Entries for locating words and elements
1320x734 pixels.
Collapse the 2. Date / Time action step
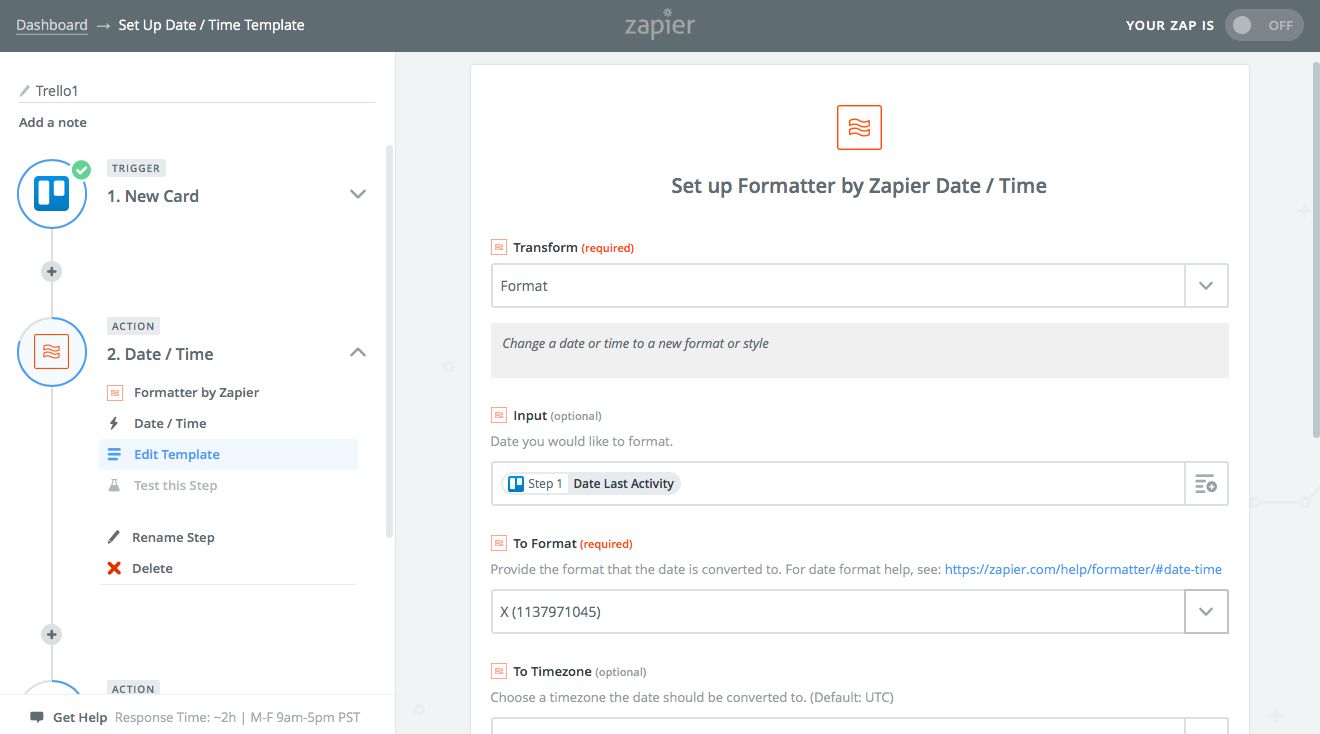[357, 352]
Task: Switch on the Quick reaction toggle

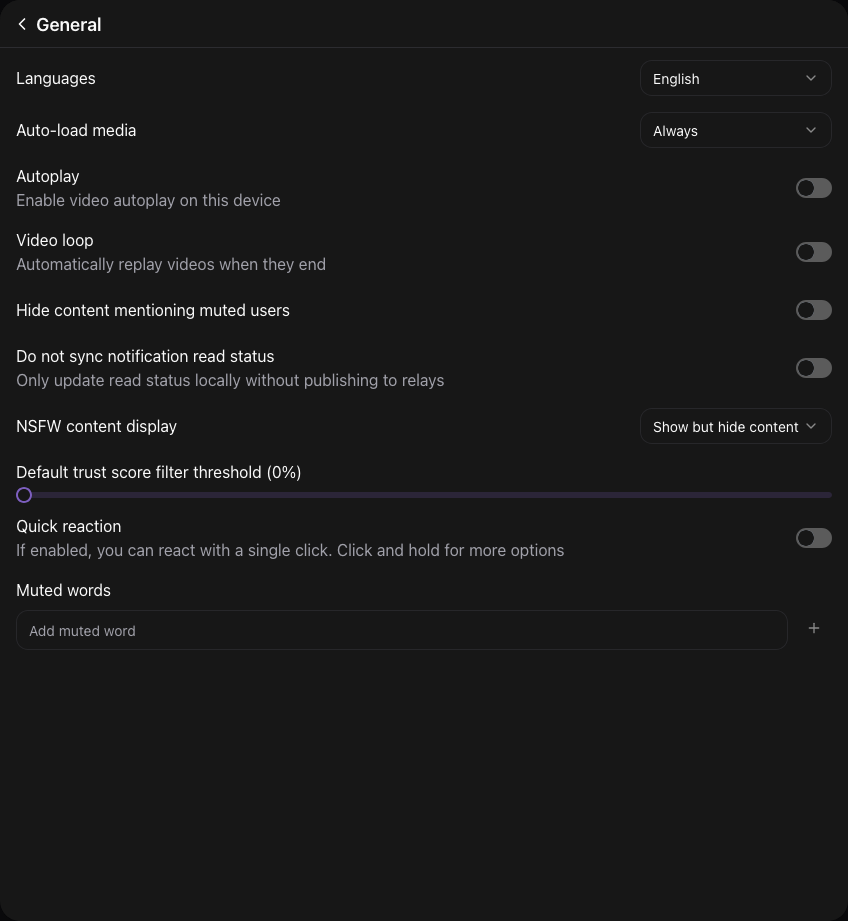Action: point(813,538)

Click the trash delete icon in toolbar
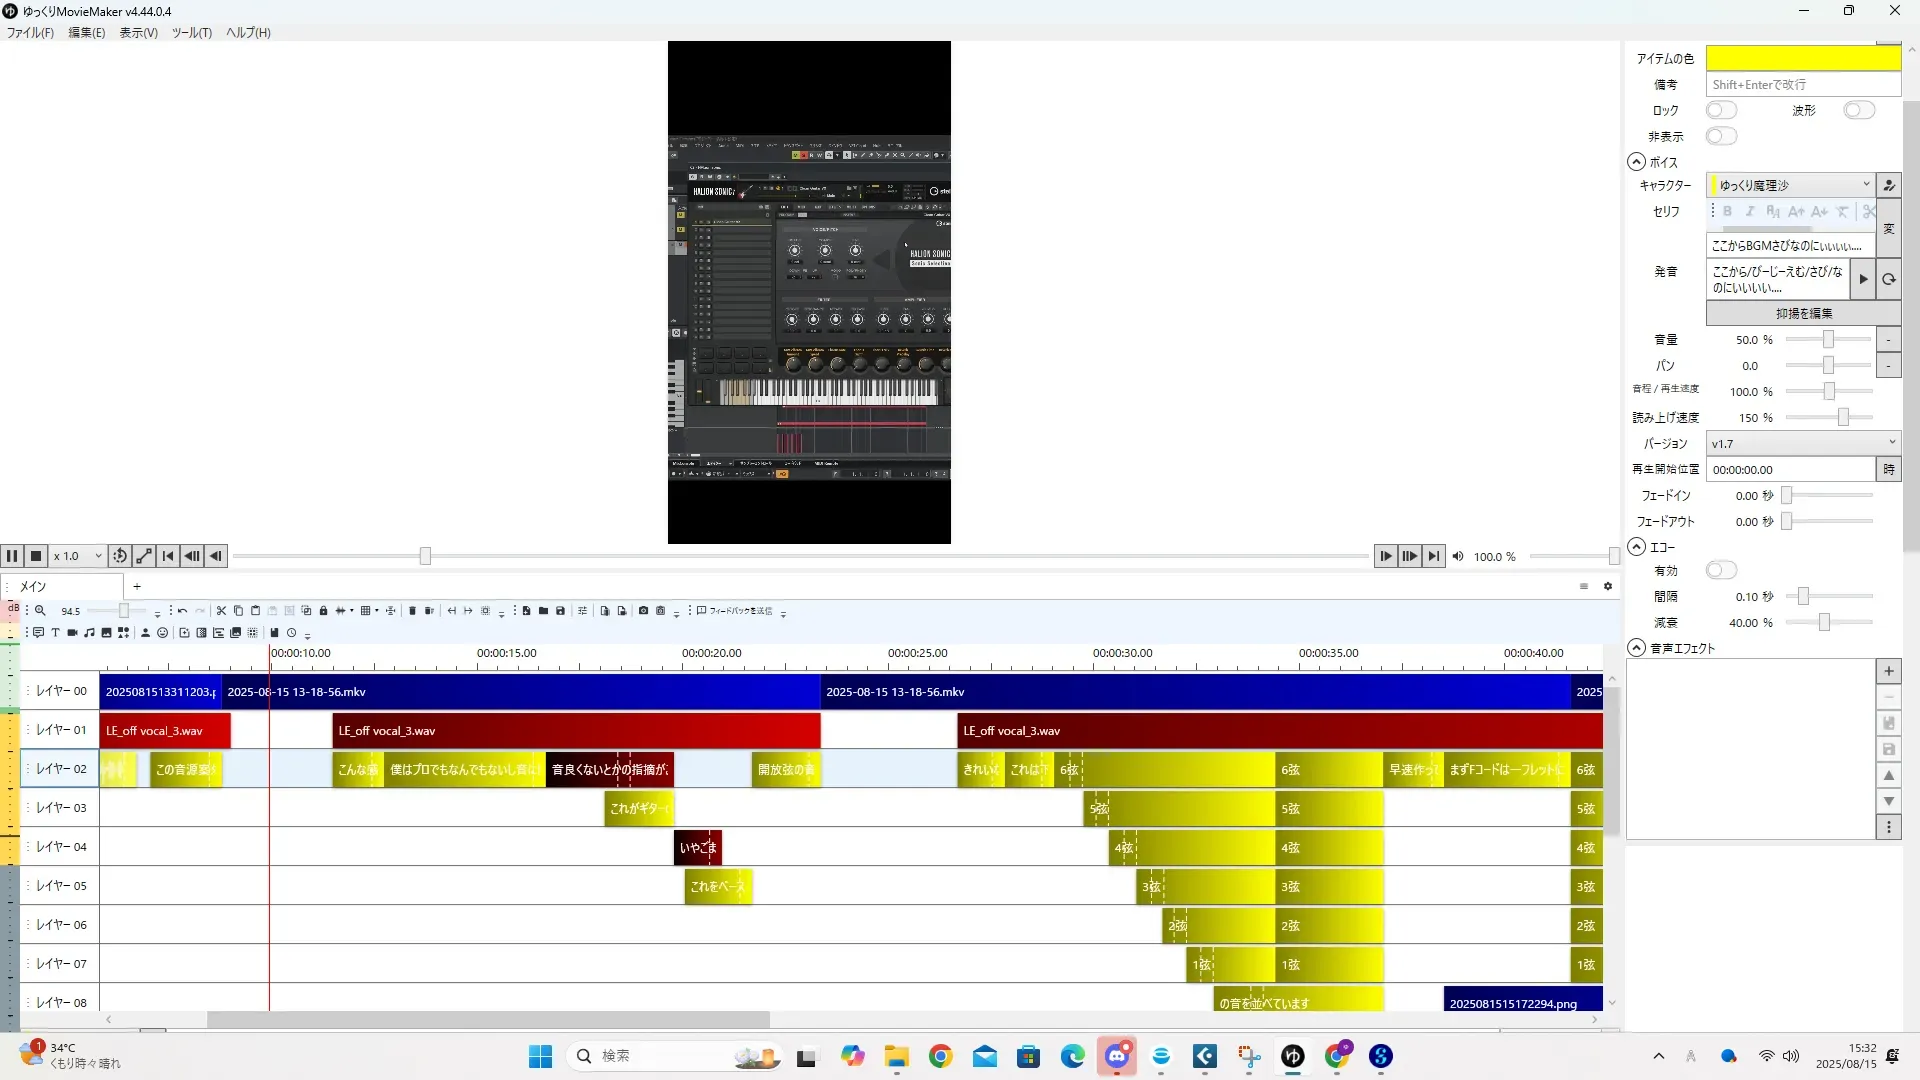[412, 611]
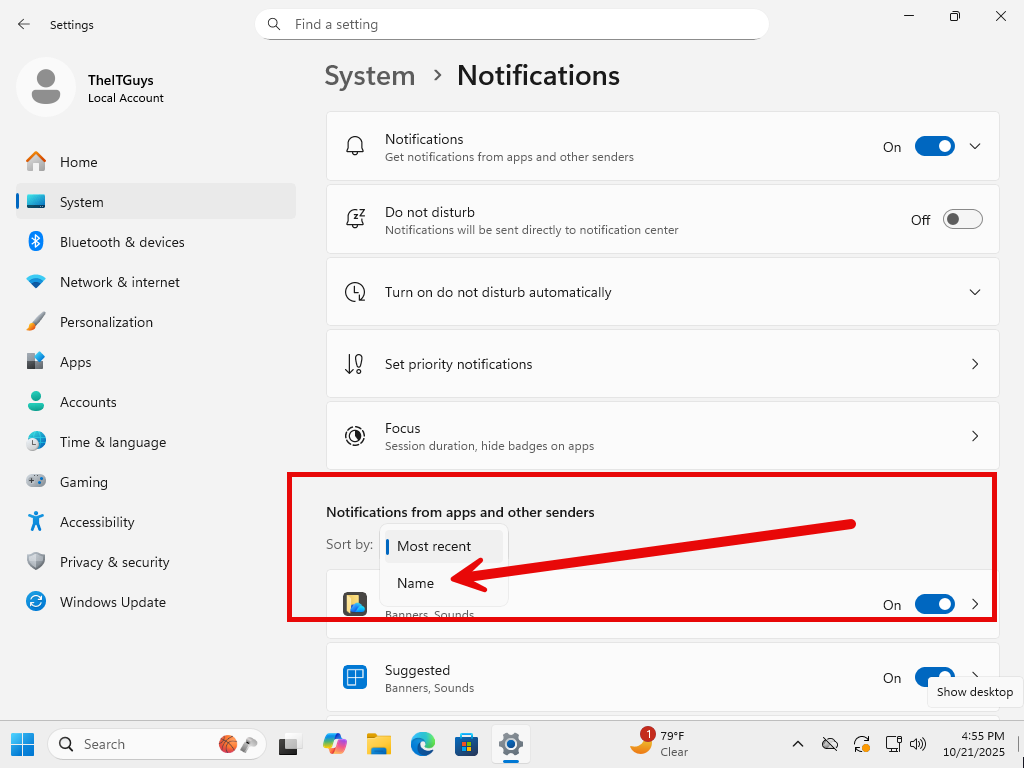Click the Personalization paintbrush icon

tap(36, 322)
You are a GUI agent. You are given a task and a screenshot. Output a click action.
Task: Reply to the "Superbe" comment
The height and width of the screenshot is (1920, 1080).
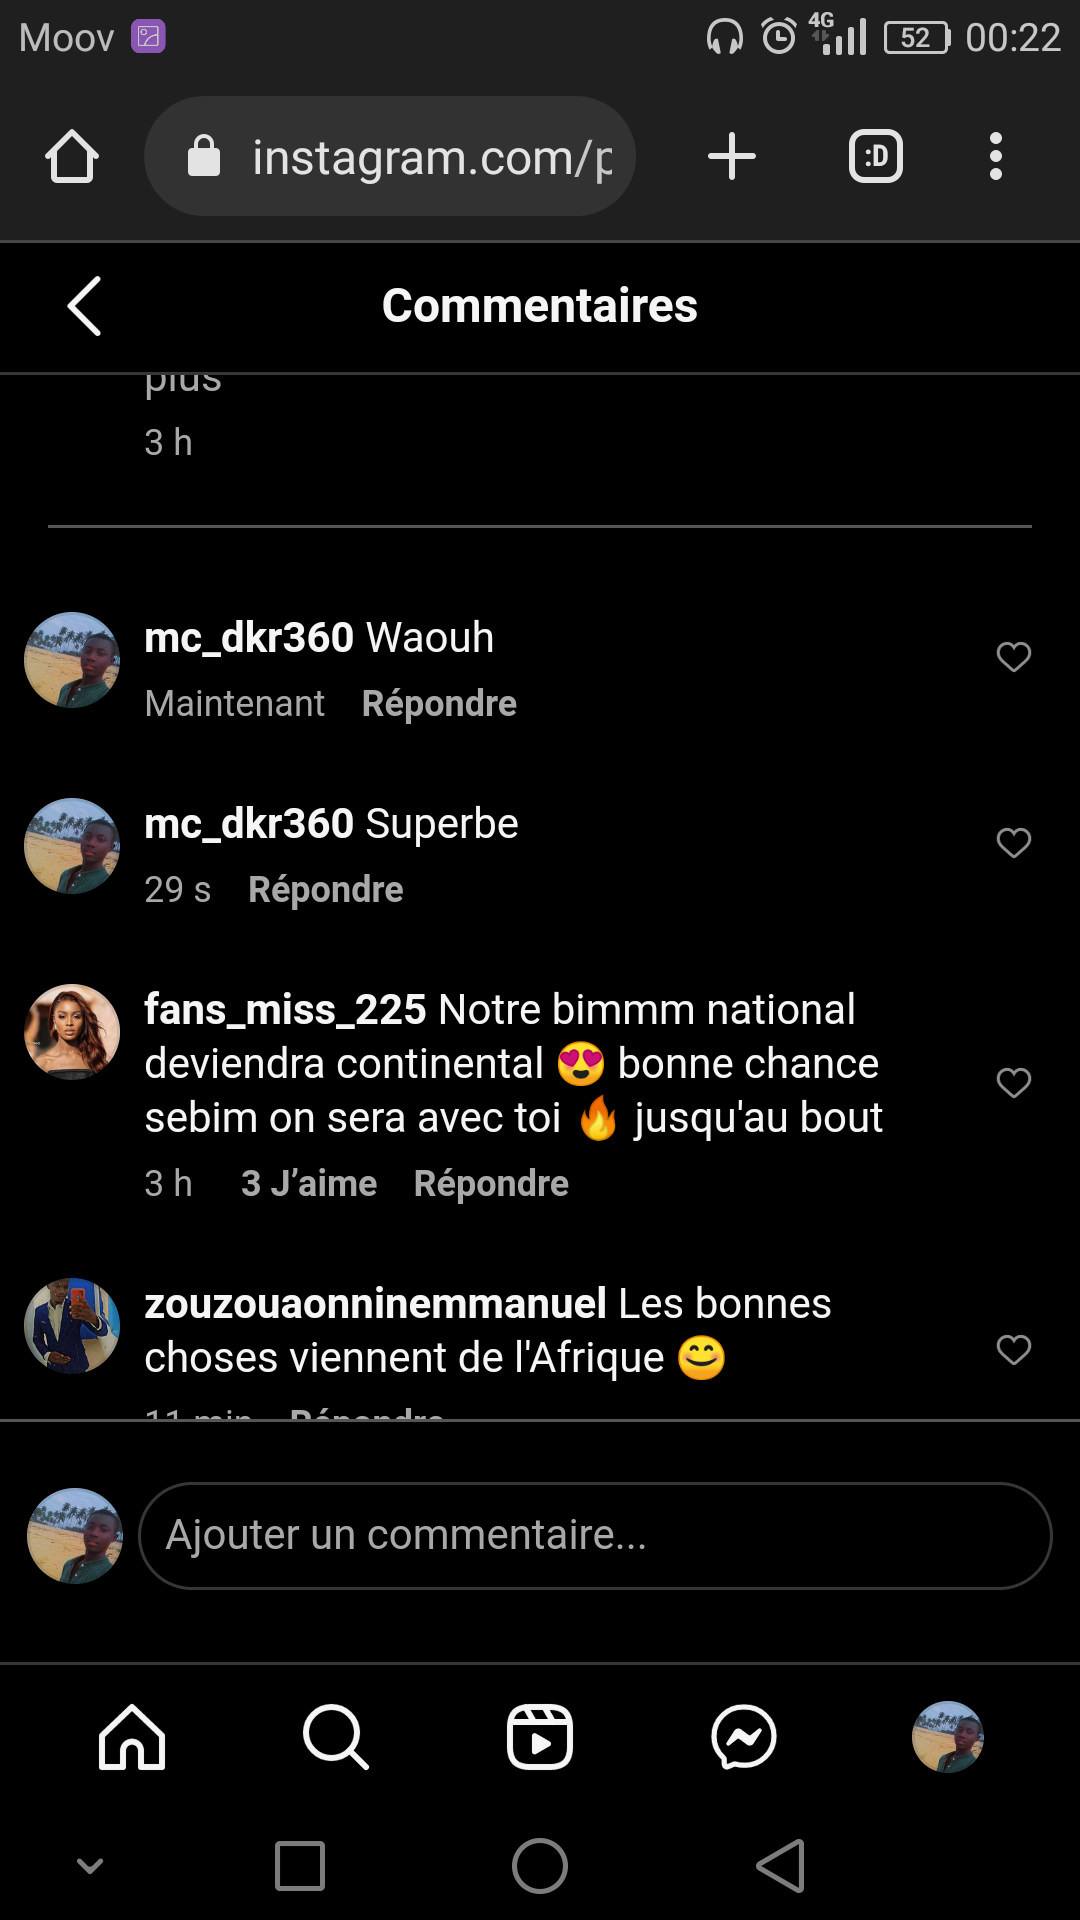pos(326,890)
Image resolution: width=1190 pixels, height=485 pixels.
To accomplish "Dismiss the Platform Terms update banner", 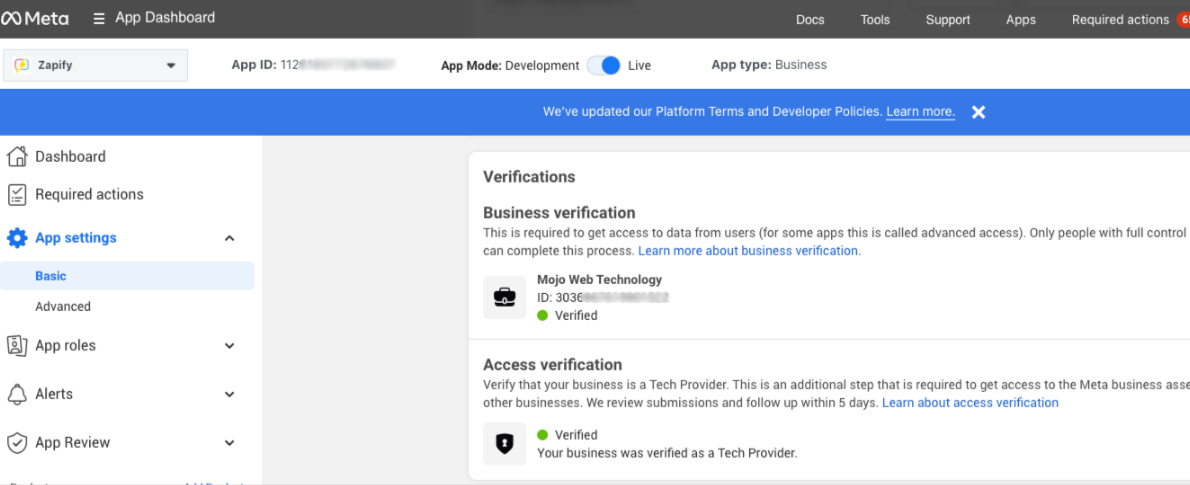I will [978, 112].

# Short problem:
State how many lines of the data contain the string "height", giving only the number.

# Full response:
2